▶ **DIRECTIONS**
What are the lines from the one containing "At what coordinates should I click to accomplish: Click the 04" through the end of the listing below? Return them exactly, and only them.

=-=-=

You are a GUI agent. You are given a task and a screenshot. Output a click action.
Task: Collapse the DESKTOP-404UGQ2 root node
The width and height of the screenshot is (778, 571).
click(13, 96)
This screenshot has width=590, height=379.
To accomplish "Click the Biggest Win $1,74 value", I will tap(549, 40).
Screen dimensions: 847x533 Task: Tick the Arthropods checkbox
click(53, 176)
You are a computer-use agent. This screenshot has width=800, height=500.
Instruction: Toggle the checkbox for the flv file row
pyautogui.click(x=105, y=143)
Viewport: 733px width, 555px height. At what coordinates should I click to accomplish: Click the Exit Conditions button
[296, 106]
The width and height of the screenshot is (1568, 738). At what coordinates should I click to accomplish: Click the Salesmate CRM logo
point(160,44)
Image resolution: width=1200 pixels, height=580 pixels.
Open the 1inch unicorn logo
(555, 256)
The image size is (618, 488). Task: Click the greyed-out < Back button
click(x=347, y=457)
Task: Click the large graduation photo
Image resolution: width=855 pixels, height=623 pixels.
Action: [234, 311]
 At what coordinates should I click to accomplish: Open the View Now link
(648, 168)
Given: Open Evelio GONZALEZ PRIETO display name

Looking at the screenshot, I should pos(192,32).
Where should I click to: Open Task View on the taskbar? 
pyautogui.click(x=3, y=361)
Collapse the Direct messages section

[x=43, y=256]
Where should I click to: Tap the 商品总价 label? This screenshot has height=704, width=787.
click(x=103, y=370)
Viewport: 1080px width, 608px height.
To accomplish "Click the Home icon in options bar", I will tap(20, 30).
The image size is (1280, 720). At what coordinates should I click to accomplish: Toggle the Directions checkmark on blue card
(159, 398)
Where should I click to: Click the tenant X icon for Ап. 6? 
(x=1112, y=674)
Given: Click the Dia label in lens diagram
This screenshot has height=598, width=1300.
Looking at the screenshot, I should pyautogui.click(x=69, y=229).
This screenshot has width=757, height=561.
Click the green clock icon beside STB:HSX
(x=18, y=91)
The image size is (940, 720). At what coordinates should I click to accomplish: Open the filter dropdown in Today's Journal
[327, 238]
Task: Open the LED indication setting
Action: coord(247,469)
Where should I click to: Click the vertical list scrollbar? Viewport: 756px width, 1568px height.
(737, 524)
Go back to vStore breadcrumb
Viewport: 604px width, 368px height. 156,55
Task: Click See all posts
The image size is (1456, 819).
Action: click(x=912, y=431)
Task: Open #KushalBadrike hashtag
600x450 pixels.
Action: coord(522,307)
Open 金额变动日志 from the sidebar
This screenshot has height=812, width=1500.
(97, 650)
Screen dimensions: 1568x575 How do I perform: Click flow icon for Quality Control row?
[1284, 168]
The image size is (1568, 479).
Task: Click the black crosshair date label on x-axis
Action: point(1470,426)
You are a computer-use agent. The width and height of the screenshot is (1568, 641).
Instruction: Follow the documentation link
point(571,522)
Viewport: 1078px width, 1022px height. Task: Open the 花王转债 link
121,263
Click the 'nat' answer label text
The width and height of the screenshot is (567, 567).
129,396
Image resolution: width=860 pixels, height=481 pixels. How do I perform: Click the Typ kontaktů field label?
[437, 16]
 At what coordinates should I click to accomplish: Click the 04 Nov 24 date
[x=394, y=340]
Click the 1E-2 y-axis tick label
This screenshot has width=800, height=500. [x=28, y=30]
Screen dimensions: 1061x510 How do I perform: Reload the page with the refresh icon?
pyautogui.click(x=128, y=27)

=-=-=

▶ **RESULT OF THIS TASK**
 At what coordinates should I click to accomplish: Click the 04 Nov 24 date
[x=394, y=340]
Click the 1E-2 y-axis tick label
This screenshot has width=800, height=500. [x=28, y=30]
Screen dimensions: 1061x510 How do I perform: Reload the page with the refresh icon?
pyautogui.click(x=128, y=27)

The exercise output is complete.